** What the exercise asks **
Every line that contains the word "computer" is to be copied from the listing.

** Supplied data **
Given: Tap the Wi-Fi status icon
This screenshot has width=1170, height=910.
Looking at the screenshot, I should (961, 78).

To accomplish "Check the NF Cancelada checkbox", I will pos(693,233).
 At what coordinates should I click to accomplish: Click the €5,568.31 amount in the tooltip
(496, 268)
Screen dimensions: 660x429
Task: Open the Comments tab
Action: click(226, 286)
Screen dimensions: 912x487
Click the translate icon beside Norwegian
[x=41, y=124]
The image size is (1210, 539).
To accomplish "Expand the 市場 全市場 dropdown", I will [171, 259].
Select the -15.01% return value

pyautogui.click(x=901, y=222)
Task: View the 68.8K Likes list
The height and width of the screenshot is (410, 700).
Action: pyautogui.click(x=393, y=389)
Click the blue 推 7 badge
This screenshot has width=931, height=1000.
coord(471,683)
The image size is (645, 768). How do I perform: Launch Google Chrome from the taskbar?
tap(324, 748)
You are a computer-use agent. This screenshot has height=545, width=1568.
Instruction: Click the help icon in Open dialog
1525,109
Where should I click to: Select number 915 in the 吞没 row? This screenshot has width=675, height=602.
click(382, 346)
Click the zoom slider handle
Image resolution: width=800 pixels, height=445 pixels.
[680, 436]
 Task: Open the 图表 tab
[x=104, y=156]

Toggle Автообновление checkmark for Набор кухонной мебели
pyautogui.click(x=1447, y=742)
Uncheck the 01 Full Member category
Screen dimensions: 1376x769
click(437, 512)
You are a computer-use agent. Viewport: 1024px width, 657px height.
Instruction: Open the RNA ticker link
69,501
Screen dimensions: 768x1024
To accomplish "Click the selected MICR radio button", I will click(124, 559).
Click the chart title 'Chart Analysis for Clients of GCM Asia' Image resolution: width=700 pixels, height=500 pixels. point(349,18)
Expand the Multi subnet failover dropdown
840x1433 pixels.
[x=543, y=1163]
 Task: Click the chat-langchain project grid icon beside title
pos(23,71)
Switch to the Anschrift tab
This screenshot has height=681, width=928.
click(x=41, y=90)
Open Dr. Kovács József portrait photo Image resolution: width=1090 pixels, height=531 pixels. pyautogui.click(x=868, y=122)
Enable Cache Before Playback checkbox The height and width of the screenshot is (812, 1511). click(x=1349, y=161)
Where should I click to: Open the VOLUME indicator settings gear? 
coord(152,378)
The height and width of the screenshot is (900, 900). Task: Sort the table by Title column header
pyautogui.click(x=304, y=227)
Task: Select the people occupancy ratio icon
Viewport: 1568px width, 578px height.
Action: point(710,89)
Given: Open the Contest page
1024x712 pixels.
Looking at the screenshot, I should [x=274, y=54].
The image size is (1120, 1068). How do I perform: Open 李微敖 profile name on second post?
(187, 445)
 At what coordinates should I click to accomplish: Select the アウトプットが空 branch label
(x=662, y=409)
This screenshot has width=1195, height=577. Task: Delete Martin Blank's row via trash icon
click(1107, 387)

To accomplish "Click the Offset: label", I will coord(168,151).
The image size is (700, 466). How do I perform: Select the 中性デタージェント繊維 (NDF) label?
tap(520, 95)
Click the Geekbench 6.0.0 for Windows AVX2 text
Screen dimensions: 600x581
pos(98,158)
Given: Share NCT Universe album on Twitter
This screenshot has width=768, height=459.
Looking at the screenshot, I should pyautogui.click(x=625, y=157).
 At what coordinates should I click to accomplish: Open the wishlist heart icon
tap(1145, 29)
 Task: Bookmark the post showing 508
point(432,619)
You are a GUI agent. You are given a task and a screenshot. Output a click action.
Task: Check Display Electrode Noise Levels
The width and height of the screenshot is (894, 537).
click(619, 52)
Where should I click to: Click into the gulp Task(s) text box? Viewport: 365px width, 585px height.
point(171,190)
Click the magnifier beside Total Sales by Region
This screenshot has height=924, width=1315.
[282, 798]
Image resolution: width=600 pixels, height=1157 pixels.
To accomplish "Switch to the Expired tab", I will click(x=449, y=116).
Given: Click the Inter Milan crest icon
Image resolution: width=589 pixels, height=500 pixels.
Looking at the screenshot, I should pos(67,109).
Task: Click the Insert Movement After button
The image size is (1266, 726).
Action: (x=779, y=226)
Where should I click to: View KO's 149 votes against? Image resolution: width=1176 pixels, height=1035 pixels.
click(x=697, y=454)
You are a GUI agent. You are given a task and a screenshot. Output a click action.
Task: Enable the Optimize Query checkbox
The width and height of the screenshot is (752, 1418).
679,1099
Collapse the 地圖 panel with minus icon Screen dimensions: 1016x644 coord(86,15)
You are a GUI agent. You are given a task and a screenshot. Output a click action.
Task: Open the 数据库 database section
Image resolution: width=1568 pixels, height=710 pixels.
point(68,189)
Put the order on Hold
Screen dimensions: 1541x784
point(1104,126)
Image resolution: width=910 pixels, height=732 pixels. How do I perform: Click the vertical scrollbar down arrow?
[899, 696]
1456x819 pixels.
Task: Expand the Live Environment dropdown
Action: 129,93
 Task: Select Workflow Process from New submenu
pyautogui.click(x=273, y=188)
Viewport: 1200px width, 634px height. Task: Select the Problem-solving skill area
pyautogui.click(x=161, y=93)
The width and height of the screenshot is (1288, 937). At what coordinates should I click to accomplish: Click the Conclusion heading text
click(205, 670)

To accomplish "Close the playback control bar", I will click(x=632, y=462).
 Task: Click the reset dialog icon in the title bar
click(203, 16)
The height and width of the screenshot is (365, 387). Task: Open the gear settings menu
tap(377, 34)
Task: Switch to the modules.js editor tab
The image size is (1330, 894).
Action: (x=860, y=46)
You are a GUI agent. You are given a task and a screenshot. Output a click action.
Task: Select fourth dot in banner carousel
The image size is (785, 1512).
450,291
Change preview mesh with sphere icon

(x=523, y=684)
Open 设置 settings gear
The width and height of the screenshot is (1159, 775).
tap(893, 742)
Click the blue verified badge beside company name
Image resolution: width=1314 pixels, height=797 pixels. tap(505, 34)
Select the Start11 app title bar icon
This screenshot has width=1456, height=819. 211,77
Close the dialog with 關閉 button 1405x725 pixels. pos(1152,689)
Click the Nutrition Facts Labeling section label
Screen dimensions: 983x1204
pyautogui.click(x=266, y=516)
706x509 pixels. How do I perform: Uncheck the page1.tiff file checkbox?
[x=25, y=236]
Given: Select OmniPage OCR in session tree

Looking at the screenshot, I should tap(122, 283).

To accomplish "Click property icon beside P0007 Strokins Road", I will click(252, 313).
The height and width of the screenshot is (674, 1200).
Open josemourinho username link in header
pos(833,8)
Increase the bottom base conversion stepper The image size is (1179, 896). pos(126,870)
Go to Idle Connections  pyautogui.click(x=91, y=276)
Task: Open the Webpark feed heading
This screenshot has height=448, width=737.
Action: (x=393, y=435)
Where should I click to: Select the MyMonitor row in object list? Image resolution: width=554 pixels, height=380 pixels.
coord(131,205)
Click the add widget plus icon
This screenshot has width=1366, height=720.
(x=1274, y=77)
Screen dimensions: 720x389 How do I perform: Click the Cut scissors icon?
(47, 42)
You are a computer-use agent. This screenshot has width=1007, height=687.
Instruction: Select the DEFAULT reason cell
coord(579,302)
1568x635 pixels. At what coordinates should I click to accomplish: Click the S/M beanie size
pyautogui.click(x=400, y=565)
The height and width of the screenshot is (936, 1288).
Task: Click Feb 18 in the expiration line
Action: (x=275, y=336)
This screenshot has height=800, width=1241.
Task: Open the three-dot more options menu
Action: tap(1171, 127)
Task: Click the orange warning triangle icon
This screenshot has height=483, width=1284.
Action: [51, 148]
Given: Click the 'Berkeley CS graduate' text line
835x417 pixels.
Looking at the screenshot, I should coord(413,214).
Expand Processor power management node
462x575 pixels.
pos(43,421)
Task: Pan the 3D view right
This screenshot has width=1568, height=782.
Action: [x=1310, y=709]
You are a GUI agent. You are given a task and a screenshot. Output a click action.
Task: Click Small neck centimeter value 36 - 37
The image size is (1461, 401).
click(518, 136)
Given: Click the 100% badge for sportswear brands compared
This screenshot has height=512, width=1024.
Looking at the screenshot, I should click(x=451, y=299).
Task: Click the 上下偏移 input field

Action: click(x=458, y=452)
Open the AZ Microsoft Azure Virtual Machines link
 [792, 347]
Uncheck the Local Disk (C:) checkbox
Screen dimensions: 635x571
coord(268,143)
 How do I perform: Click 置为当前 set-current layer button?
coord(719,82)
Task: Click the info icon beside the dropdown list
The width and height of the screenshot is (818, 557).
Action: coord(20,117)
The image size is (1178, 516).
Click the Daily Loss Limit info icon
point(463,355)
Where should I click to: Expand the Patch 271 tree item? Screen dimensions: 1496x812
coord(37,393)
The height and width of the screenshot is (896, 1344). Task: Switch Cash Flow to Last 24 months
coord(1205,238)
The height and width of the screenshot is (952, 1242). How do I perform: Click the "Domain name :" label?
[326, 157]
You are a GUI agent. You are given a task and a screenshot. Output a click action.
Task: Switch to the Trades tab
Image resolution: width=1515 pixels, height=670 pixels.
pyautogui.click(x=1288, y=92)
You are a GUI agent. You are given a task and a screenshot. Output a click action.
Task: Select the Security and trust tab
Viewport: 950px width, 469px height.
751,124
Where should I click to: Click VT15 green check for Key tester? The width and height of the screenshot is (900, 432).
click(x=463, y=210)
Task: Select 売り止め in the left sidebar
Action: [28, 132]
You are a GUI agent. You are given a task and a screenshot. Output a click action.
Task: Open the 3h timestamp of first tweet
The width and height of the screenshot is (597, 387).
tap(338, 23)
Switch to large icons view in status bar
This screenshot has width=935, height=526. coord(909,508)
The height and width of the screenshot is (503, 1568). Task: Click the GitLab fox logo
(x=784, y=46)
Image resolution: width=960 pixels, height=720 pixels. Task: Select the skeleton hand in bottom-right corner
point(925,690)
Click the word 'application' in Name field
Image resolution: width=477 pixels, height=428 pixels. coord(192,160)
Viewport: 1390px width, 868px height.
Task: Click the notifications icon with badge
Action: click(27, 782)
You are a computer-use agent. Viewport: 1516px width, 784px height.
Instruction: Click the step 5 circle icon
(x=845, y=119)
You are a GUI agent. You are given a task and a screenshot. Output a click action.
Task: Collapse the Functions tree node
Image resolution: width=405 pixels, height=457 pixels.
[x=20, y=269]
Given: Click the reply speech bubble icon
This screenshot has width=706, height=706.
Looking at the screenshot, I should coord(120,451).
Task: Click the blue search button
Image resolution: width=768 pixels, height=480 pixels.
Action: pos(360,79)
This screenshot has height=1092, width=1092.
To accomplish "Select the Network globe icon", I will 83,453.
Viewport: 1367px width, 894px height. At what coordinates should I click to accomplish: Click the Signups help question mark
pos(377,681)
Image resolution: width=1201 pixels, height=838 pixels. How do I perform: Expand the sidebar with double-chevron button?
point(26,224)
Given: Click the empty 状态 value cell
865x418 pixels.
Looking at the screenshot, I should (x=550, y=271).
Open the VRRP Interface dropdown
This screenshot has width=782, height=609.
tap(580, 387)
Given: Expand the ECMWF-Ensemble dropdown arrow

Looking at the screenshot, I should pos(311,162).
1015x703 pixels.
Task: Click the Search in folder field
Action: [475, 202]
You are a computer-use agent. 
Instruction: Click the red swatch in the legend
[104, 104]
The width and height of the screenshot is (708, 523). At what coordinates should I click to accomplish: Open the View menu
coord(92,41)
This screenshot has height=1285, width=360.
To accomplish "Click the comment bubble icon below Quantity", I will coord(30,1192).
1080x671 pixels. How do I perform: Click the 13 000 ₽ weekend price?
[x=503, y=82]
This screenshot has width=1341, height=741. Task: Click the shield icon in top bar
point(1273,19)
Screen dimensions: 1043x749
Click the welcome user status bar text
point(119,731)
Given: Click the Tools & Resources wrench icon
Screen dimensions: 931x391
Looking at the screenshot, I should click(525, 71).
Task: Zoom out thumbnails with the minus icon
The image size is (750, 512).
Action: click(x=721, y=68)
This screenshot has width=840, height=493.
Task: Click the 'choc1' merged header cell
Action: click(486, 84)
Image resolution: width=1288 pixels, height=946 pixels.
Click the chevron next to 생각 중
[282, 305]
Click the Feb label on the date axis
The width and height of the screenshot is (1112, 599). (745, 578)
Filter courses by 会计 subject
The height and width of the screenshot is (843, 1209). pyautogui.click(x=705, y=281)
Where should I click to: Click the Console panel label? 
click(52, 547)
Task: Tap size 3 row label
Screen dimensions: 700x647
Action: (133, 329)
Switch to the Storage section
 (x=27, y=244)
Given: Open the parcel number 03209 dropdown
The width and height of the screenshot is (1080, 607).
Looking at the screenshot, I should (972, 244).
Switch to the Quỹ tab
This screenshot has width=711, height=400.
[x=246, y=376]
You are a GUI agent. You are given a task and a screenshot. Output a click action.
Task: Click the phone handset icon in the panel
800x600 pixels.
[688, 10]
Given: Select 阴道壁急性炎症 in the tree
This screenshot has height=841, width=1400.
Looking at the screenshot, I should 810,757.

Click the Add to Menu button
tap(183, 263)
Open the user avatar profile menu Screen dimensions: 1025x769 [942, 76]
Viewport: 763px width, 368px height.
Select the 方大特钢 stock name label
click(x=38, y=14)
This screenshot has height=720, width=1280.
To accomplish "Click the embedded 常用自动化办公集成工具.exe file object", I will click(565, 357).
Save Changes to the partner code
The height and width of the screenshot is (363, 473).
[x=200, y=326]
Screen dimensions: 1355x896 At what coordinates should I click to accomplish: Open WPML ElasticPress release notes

** Expected answer **
You are a computer-use agent. This screenshot has height=545, width=1568.
You are a computer-use agent. Viewport: 1024px width, 657px height.
You are a computer-use agent. This screenshot has width=1007, height=687.
You are a computer-use agent. Viewport: 1516px width, 784px height.
You are a computer-use agent. 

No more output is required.